Stored data:
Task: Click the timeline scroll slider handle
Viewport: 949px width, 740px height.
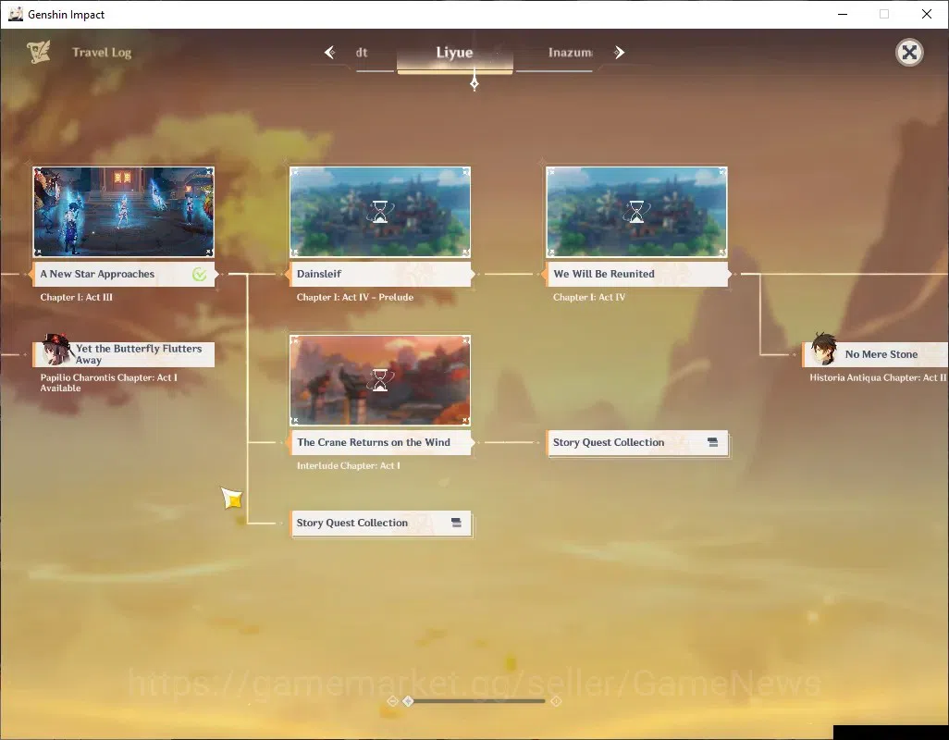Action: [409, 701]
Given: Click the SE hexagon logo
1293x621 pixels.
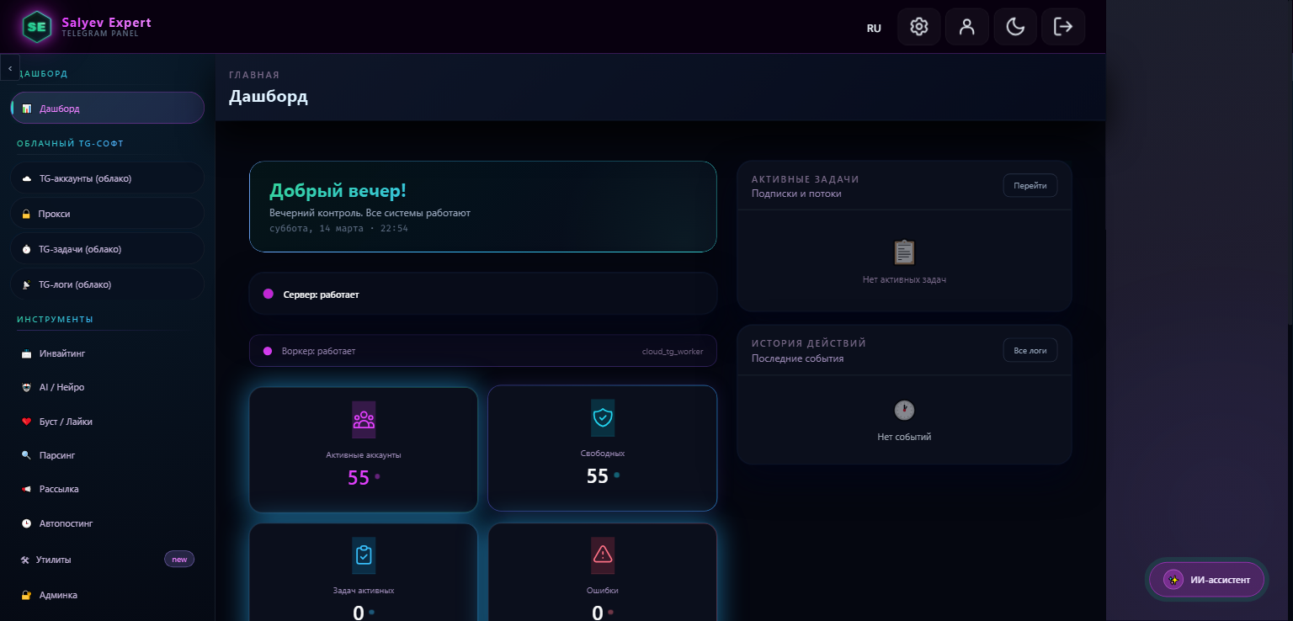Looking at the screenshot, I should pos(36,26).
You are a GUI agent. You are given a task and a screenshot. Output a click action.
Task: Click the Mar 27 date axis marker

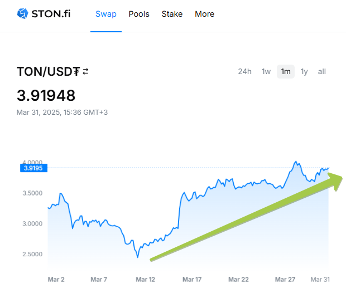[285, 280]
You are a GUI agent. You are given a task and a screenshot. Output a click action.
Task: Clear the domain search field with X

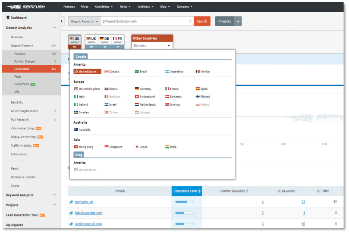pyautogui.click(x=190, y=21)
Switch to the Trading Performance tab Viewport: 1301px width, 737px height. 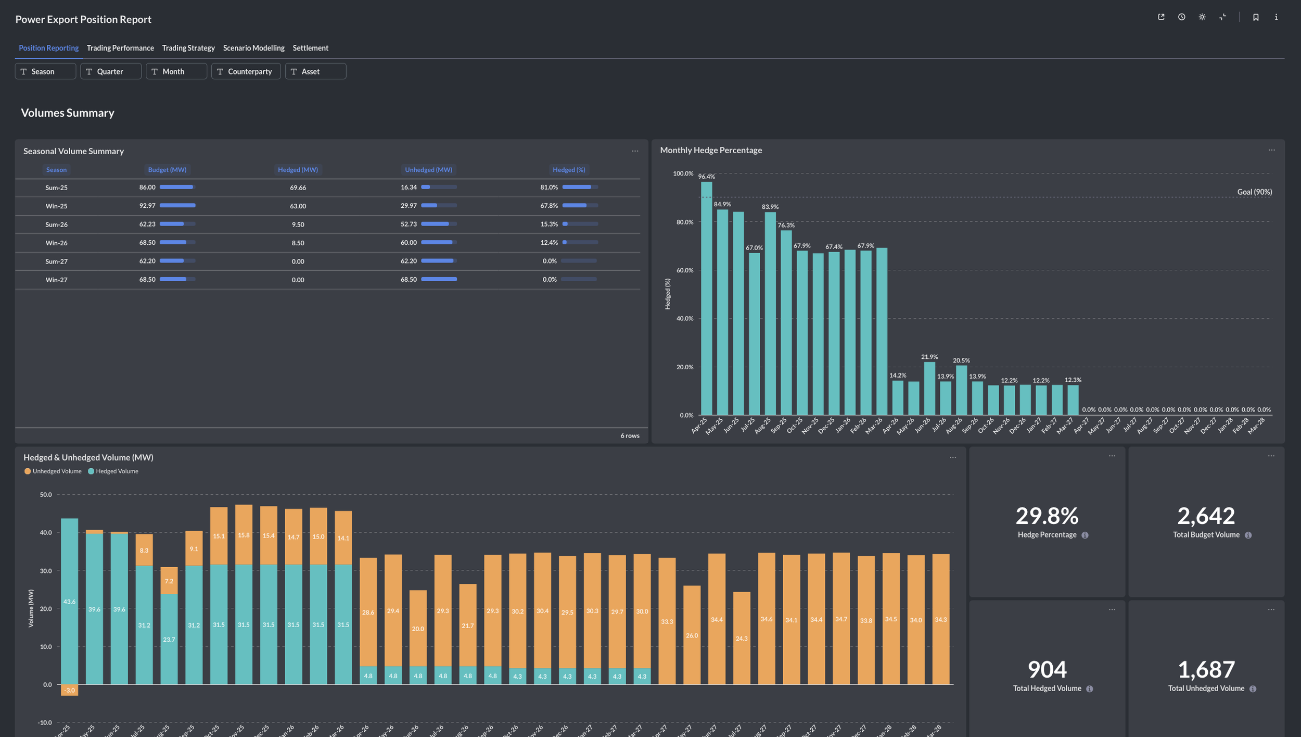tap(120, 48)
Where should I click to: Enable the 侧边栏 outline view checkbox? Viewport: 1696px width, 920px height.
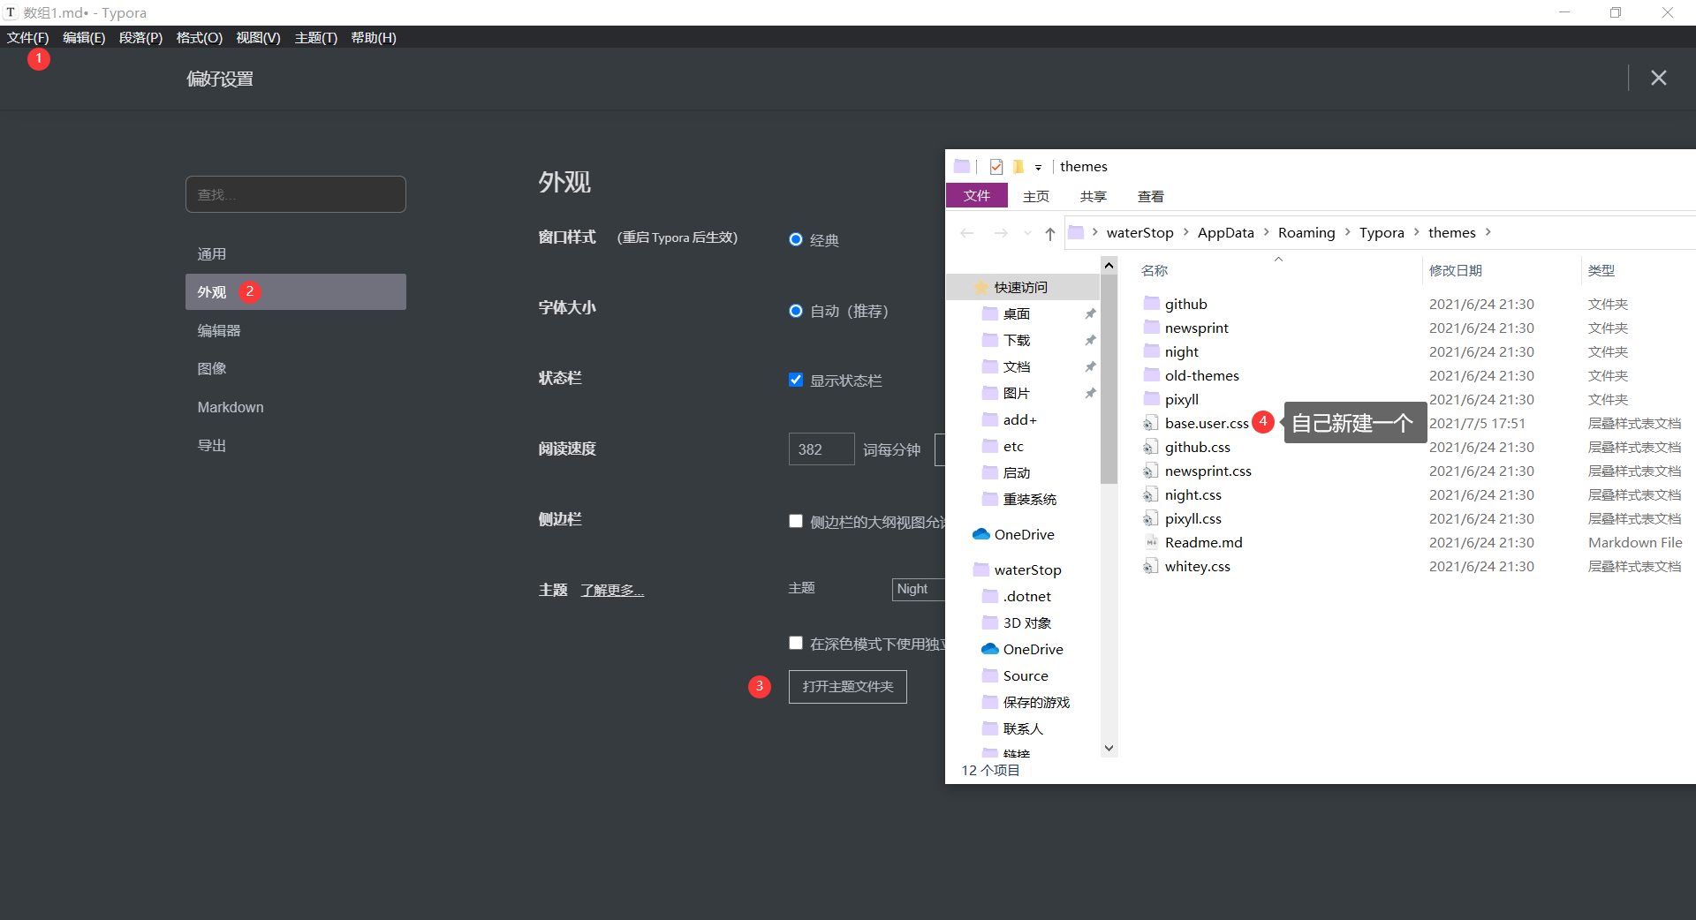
--
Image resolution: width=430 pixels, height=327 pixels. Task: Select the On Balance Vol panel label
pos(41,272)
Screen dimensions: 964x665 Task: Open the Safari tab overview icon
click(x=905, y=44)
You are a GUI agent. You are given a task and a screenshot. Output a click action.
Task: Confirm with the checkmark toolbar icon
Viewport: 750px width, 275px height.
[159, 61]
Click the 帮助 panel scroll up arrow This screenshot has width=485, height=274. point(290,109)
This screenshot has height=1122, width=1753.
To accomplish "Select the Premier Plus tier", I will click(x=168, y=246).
...
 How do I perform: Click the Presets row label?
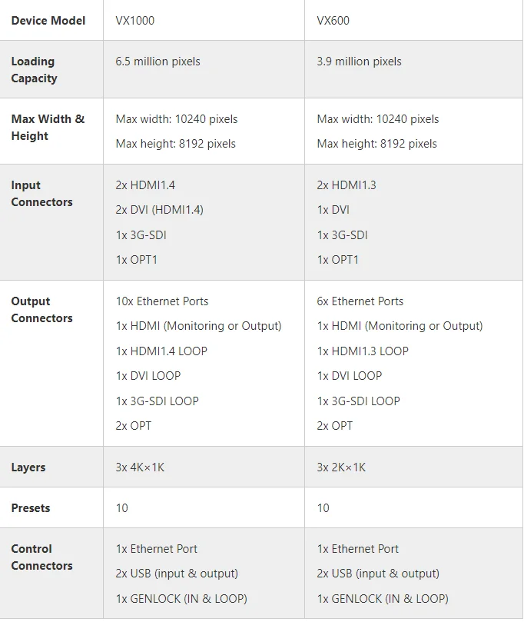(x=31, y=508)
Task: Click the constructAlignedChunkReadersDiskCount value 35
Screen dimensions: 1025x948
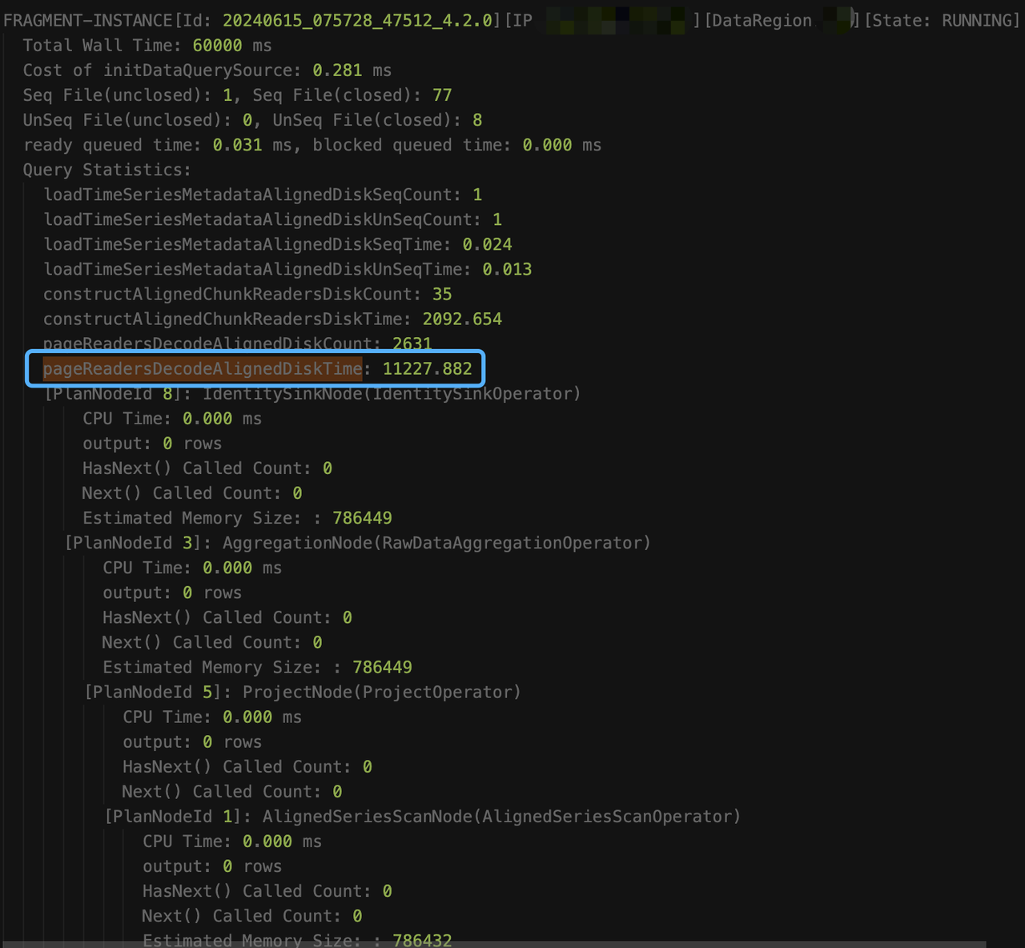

Aim:
Can you copy the data from the line with "This screenshot has height=1122, width=1753." through the line with "will click(x=168, y=246).", switching "Premier Plus" for "Premier Basic" and leaving everything else unchanged?

The response:
This screenshot has height=1122, width=1753.
To accomplish "Select the Premier Basic tier", I will click(x=168, y=246).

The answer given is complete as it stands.